--- START OF Source extract ---
From 7cc9f82f24a6f59974467827da55f22ac4ba5134 Mon Sep 17 00:00:00 2001
From: Jason Chow <jasonchow@meta.com>
Date: Fri, 8 Nov 2024 22:11:53 -0800
Subject: [PATCH 2/2] monotonic projection gp gpu support

Summary: monotonic projection gp is a subclass of GPClassificationGP so just need to make sure the methods specific to it can handle device change.

Differential Revision: D65625994
---
 aepsych/models/monotonic_projection_gp.py     |  16 ++-
 .../models/test_monotonic_projection_gp.py    | 114 ++++++++++++++++++
 2 files changed, 124 insertions(+), 6 deletions(-)
 create mode 100644 tests_gpu/models/test_monotonic_projection_gp.py

diff --git a/aepsych/models/monotonic_projection_gp.py b/aepsych/models/monotonic_projection_gp.py
index 61bec1648..3de672c8e 100644
--- a/aepsych/models/monotonic_projection_gp.py
+++ b/aepsych/models/monotonic_projection_gp.py
@@ -136,14 +136,17 @@ def posterior(
             # using numpy because torch doesn't support vectorized linspace,
             # pytorch/issues/61292
             grid: Union[np.ndarray, torch.Tensor] = np.linspace(
-                self.lb[dim],
-                X[:, dim].numpy(),
+                self.lb[dim].cpu().numpy(),
+                X[:, dim].cpu().numpy(),
                 s + 1,
             )  # (s+1 x n)
--- END OF Source extract ---
● **Instruction A**
Render as a numbered list the portion of the entries that starts with the line containing "Where should I click to: Select" and ends with the line containing "pyautogui.click(x=66, y=27)", including both of those lines and omitting any blank lines.
The patch above and the entries that follow have no connection to each other.
--- START OF Provided data ---
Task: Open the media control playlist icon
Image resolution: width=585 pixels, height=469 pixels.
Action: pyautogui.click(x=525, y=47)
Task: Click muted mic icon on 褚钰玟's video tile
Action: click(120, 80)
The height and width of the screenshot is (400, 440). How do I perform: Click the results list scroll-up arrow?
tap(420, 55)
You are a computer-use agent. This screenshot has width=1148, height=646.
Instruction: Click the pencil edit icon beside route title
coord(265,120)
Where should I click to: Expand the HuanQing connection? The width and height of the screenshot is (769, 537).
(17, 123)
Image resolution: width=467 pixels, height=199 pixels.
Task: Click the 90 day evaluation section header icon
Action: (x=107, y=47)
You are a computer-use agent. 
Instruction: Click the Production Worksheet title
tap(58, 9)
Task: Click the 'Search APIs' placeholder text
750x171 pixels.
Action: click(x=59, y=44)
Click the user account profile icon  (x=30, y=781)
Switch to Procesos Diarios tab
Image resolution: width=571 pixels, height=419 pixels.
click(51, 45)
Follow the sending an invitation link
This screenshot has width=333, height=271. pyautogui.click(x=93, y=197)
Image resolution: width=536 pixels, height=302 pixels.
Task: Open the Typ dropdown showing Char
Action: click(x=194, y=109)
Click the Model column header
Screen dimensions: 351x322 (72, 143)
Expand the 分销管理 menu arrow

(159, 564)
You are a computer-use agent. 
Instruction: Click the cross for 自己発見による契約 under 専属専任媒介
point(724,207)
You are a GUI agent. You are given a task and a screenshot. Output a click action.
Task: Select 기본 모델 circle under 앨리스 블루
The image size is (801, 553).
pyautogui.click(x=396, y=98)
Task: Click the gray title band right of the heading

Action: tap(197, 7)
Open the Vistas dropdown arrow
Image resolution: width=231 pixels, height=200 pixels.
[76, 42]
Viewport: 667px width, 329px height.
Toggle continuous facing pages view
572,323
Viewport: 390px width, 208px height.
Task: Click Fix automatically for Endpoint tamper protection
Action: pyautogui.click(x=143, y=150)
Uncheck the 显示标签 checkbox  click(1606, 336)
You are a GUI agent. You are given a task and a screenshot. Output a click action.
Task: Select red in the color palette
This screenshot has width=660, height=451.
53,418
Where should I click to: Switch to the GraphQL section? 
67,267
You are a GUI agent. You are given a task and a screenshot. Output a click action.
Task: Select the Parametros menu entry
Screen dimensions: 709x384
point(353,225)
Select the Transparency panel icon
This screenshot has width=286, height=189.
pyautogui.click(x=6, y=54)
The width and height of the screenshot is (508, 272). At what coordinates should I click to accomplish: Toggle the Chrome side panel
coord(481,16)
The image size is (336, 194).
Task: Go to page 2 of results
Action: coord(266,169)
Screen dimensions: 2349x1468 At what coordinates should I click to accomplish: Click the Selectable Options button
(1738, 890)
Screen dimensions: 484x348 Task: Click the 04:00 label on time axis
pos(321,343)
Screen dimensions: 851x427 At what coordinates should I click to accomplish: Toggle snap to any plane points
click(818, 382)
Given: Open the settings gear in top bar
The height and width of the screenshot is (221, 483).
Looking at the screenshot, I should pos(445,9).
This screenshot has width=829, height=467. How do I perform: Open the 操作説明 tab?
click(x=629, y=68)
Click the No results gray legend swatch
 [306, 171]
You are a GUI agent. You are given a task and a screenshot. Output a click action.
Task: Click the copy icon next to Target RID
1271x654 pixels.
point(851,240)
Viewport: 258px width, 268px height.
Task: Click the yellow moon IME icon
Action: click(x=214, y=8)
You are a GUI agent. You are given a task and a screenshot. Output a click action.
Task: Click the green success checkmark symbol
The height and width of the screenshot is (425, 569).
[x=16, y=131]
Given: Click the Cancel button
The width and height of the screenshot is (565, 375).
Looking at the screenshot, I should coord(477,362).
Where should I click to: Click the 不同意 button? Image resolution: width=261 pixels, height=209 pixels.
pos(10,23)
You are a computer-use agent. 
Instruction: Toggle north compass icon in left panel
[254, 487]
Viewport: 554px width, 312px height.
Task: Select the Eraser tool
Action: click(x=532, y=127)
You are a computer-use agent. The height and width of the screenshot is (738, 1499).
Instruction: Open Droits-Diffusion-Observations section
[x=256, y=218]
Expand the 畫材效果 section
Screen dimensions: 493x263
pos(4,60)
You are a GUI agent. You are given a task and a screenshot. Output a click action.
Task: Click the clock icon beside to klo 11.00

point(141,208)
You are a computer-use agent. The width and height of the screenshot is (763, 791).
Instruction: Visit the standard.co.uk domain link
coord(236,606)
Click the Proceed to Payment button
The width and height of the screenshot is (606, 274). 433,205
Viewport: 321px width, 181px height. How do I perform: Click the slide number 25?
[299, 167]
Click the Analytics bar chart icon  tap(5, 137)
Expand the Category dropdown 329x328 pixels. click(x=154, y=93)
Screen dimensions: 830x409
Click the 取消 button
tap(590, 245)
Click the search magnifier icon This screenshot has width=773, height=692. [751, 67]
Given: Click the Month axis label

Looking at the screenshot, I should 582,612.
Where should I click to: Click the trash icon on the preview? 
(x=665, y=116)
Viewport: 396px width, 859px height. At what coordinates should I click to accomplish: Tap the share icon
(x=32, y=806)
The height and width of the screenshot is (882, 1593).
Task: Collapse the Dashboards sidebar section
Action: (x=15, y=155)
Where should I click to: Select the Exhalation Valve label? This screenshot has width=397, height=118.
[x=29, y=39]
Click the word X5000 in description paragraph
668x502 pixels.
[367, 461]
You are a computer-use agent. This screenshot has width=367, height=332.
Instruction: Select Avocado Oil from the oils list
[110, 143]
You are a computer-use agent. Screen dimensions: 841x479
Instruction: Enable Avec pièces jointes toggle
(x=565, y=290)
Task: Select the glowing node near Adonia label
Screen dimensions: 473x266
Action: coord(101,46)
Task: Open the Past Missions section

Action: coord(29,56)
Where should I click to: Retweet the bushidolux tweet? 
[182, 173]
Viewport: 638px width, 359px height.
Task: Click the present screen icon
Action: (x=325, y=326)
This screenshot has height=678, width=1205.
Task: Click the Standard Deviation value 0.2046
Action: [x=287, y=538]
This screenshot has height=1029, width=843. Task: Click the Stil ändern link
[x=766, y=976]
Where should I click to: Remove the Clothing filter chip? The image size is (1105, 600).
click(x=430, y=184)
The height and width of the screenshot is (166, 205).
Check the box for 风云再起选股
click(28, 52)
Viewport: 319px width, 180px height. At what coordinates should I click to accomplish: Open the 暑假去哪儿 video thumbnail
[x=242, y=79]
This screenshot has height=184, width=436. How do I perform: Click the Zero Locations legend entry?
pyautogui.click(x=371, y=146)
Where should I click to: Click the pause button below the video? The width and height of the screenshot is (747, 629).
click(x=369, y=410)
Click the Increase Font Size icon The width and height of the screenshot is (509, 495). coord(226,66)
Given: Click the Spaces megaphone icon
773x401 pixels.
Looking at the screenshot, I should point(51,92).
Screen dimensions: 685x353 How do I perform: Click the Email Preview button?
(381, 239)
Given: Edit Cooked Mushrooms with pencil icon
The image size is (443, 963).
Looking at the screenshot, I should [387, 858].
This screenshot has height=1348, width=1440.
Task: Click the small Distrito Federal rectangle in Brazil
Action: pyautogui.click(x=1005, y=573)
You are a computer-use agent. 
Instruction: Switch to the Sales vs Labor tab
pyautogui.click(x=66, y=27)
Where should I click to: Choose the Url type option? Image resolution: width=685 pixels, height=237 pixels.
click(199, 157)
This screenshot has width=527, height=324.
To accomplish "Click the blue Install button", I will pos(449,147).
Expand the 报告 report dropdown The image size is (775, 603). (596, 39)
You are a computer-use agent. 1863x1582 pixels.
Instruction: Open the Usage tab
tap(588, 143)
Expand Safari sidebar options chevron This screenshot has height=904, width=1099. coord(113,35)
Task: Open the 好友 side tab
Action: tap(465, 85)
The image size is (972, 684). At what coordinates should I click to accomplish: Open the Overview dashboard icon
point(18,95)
--- END OF Provided data ---
● **Instruction B**
Write the next part of the monotonic projection GP patch, starting right after its last line.

● **Final result A**
1. Where should I click to: Select the Exhalation Valve label? This screenshot has width=397, height=118.
2. [x=29, y=39]
3. Click the word X5000 in description paragraph
4. 668x502 pixels.
5. [367, 461]
6. You are a computer-use agent. This screenshot has width=367, height=332.
7. Instruction: Select Avocado Oil from the oils list
8. [110, 143]
9. You are a computer-use agent. Screen dimensions: 841x479
10. Instruction: Enable Avec pièces jointes toggle
11. (x=565, y=290)
12. Task: Select the glowing node near Adonia label
13. Screen dimensions: 473x266
14. Action: coord(101,46)
15. Task: Open the Past Missions section
16. Action: coord(29,56)
17. Where should I click to: Retweet the bushidolux tweet? 
18. [182, 173]
19. Viewport: 638px width, 359px height.
20. Task: Click the present screen icon
21. Action: (x=325, y=326)
22. This screenshot has height=678, width=1205.
23. Task: Click the Standard Deviation value 0.2046
24. Action: [x=287, y=538]
25. This screenshot has height=1029, width=843. Task: Click the Stil ändern link
26. [x=766, y=976]
27. Where should I click to: Remove the Clothing filter chip? The image size is (1105, 600).
28. click(x=430, y=184)
29. The height and width of the screenshot is (166, 205).
30. Check the box for 风云再起选股
31. click(28, 52)
32. Viewport: 319px width, 180px height. At what coordinates should I click to accomplish: Open the 暑假去哪儿 video thumbnail
33. [x=242, y=79]
34. This screenshot has height=184, width=436. How do I perform: Click the Zero Locations legend entry?
35. pyautogui.click(x=371, y=146)
36. Where should I click to: Click the pause button below the video? The width and height of the screenshot is (747, 629).
37. click(x=369, y=410)
38. Click the Increase Font Size icon The width and height of the screenshot is (509, 495). coord(226,66)
39. Given: Click the Spaces megaphone icon
40. 773x401 pixels.
41. Looking at the screenshot, I should point(51,92).
42. Screen dimensions: 685x353 How do I perform: Click the Email Preview button?
43. (381, 239)
44. Given: Edit Cooked Mushrooms with pencil icon
45. The image size is (443, 963).
46. Looking at the screenshot, I should [387, 858].
47. This screenshot has height=1348, width=1440.
48. Task: Click the small Distrito Federal rectangle in Brazil
49. Action: pyautogui.click(x=1005, y=573)
50. You are a computer-use agent. 
51. Instruction: Switch to the Sales vs Labor tab
52. pyautogui.click(x=66, y=27)

● **Final result B**
             grid = torch.tensor(grid[:-1, :], dtype=X.dtype)  # Drop x; (s x n)
             X_aug[(1 + i * s) : (1 + (i + 1) * s), :, dim] = grid
         # X_aug[0, :, :] is X, and then subsequent indices are points in the grids
         # Predict marginal distributions on X_aug
+
+        X = X.to(self.device)
+        X_aug = X_aug.to(self.device)
         with torch.no_grad():
             post_aug = super().posterior(X=X_aug)
         mu_aug = post_aug.mean.squeeze()  # (m*s+1 x n)
@@ -158,12 +161,13 @@ def posterior(
         # Adjust the whole covariance matrix to accomadate the projected marginals
         with torch.no_grad():
             post = super().posterior(X=X)
-            R = cov2corr(post.distribution.covariance_matrix.squeeze().numpy())
-            S_proj = torch.tensor(corr2cov(R, sigma_proj.numpy()), dtype=X.dtype)
+            R = cov2corr(post.distribution.covariance_matrix.squeeze().cpu().numpy())
+            S_proj = torch.tensor(corr2cov(R, sigma_proj.cpu().numpy()), dtype=X.dtype)
         mvn_proj = gpytorch.distributions.MultivariateNormal(
-            mu_proj.unsqueeze(0),
-            S_proj.unsqueeze(0),
+            mu_proj.unsqueeze(0).to(self.device),
+            S_proj.unsqueeze(0).to(self.device),
         )
+
         return GPyTorchPosterior(mvn_proj)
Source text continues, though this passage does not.